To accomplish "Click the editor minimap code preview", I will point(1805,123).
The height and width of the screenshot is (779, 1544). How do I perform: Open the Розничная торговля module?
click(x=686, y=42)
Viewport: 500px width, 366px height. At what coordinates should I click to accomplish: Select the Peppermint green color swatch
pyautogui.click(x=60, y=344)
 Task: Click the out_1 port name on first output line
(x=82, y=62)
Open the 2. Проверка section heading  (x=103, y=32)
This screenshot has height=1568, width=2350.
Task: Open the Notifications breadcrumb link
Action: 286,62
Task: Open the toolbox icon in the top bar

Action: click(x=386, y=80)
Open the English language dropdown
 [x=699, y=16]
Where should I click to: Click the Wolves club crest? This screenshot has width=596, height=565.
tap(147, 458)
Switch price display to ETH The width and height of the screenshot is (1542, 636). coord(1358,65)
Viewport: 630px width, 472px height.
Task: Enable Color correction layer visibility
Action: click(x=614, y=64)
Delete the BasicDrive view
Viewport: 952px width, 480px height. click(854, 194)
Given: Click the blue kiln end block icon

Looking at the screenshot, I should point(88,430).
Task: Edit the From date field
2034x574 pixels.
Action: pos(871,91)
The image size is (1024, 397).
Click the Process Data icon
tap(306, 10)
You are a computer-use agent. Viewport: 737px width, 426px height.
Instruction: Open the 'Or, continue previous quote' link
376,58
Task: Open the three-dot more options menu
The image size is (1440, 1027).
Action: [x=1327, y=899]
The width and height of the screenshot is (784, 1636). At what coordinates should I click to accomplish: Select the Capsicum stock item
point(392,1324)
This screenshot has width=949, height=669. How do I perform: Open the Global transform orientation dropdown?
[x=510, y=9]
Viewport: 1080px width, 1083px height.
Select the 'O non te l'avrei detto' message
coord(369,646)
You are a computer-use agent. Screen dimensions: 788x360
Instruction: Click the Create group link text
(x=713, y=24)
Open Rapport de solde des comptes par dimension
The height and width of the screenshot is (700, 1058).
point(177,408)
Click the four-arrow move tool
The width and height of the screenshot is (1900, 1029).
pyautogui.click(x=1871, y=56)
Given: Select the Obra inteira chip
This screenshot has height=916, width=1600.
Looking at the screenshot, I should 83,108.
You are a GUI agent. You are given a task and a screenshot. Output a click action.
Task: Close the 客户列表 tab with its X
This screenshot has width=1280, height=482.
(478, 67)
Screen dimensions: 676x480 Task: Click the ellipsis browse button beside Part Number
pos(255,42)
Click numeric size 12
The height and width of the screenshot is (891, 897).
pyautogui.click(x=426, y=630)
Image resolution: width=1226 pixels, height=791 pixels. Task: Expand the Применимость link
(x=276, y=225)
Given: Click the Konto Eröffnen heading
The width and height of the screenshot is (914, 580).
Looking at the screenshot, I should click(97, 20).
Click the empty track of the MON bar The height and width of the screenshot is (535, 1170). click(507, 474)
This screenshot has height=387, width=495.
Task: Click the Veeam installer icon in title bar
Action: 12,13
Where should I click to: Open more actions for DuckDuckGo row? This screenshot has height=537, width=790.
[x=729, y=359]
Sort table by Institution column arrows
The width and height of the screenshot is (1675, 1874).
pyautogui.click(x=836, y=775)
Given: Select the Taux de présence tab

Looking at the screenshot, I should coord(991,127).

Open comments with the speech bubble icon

++++++++++

What you need to do:
Give back, unchanged, the run of lines in the listing above that begins at the line containing "You are a computer-use agent. Screen" and ends at the line containing "Given: Select the Obra inteira chip", both included.

Written response:
You are a computer-use agent. Screen dimensions: 788x360
Instruction: Click the Create group link text
(x=713, y=24)
Open Rapport de solde des comptes par dimension
The height and width of the screenshot is (700, 1058).
point(177,408)
Click the four-arrow move tool
The width and height of the screenshot is (1900, 1029).
pyautogui.click(x=1871, y=56)
Given: Select the Obra inteira chip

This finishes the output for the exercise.